• Task statement: Scan the entries below for the word "Enable" and copy every line in which it occurs.

====== Listed records

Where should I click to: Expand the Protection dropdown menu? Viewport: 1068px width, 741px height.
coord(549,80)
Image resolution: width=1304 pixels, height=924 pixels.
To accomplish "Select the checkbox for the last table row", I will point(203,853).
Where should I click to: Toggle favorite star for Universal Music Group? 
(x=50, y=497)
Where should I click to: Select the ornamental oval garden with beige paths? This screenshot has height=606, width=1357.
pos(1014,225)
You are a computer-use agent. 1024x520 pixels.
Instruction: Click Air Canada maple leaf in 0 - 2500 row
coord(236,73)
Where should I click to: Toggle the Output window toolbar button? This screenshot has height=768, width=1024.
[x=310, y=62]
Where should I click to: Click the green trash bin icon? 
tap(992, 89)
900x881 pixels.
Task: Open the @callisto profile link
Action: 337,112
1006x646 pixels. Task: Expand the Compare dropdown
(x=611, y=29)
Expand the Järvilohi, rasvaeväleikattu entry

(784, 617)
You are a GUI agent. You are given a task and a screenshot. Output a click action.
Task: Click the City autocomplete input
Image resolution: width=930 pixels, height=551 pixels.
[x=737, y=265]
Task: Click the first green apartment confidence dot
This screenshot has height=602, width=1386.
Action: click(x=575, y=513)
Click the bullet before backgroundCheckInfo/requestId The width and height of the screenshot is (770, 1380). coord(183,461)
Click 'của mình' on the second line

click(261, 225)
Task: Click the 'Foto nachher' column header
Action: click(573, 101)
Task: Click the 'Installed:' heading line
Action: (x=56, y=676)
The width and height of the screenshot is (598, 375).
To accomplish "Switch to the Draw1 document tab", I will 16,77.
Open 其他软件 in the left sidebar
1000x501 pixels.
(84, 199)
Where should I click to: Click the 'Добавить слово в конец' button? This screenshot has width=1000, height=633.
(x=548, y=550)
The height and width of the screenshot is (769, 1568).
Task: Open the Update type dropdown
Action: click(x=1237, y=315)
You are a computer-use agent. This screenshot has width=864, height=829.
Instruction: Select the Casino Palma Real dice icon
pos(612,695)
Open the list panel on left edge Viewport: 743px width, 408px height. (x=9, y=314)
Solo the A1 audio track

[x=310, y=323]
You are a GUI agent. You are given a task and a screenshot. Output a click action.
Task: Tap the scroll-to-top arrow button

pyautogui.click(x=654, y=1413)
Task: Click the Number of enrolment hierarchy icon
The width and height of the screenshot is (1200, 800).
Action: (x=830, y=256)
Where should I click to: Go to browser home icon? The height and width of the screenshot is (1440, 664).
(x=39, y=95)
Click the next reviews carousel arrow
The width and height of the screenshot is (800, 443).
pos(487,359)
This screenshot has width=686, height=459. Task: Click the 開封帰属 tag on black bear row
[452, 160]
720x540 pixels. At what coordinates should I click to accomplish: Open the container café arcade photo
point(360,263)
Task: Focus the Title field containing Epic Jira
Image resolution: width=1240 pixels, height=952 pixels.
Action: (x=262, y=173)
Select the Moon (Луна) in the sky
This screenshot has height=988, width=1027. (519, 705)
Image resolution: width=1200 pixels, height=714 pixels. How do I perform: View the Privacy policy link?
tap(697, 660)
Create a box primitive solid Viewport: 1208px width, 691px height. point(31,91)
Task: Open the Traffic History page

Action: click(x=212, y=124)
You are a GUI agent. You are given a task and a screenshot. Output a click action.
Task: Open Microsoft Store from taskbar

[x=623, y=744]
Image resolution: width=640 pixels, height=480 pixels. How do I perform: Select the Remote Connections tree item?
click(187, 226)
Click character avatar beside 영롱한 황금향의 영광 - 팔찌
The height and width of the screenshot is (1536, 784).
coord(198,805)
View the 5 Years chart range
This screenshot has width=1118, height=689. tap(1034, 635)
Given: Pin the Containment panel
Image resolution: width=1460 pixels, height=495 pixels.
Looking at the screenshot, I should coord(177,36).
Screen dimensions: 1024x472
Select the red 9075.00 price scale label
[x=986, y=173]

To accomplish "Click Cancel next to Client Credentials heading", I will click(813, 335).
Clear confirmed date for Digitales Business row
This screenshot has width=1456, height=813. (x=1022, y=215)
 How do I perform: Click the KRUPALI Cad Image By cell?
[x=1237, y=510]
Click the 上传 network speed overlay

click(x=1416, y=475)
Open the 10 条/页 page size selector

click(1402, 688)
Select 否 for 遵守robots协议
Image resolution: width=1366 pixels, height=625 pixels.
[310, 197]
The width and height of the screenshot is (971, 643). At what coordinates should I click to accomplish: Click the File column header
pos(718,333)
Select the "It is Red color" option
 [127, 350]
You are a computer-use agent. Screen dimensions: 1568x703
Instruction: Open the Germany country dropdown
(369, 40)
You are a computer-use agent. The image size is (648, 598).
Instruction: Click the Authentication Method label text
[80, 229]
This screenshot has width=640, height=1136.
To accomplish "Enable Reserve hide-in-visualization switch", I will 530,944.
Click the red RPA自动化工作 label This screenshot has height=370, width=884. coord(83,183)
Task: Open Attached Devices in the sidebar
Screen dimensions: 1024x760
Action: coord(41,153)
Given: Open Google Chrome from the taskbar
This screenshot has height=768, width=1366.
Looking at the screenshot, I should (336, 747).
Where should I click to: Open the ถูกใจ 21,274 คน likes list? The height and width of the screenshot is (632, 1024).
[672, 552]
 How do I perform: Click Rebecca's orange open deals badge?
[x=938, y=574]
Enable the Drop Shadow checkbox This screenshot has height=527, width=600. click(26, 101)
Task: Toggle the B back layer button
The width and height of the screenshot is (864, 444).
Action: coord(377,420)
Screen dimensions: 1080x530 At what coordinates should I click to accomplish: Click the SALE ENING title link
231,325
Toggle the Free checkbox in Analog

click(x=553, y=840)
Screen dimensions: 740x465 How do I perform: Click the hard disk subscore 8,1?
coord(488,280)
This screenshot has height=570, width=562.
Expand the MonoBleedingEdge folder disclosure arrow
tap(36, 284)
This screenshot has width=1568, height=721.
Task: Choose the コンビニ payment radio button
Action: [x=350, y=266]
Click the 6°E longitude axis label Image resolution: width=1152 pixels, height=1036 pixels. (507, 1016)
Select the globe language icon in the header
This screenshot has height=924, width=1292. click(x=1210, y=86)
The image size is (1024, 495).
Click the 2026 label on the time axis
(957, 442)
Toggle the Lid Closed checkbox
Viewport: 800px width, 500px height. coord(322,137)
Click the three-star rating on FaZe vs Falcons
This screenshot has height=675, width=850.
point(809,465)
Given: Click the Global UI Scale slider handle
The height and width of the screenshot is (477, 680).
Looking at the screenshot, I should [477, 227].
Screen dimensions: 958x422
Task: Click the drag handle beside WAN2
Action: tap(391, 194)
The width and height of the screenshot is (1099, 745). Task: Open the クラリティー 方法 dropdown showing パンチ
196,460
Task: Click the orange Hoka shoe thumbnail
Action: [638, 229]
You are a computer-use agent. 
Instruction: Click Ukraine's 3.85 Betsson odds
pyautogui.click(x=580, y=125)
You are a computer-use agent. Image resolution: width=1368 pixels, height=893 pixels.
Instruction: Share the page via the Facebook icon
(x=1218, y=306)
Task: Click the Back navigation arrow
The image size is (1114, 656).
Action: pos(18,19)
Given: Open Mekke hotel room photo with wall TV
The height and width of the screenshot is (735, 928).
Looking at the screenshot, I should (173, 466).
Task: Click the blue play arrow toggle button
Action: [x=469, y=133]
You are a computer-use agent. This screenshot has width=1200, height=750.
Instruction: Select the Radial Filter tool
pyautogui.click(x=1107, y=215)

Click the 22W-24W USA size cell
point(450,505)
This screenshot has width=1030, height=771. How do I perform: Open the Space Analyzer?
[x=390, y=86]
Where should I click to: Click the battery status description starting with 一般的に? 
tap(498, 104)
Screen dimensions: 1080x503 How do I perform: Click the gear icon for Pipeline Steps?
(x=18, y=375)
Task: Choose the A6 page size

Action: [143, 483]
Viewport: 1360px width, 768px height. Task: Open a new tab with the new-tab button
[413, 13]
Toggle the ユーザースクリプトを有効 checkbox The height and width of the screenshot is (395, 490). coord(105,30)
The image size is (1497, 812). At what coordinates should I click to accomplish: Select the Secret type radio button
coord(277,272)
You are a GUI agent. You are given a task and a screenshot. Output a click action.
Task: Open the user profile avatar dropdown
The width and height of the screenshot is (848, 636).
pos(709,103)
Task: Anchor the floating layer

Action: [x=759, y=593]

============

• Output of the task:
To accomplish "Enable Reserve hide-in-visualization switch", I will 530,944.
Enable the Drop Shadow checkbox This screenshot has height=527, width=600. click(26, 101)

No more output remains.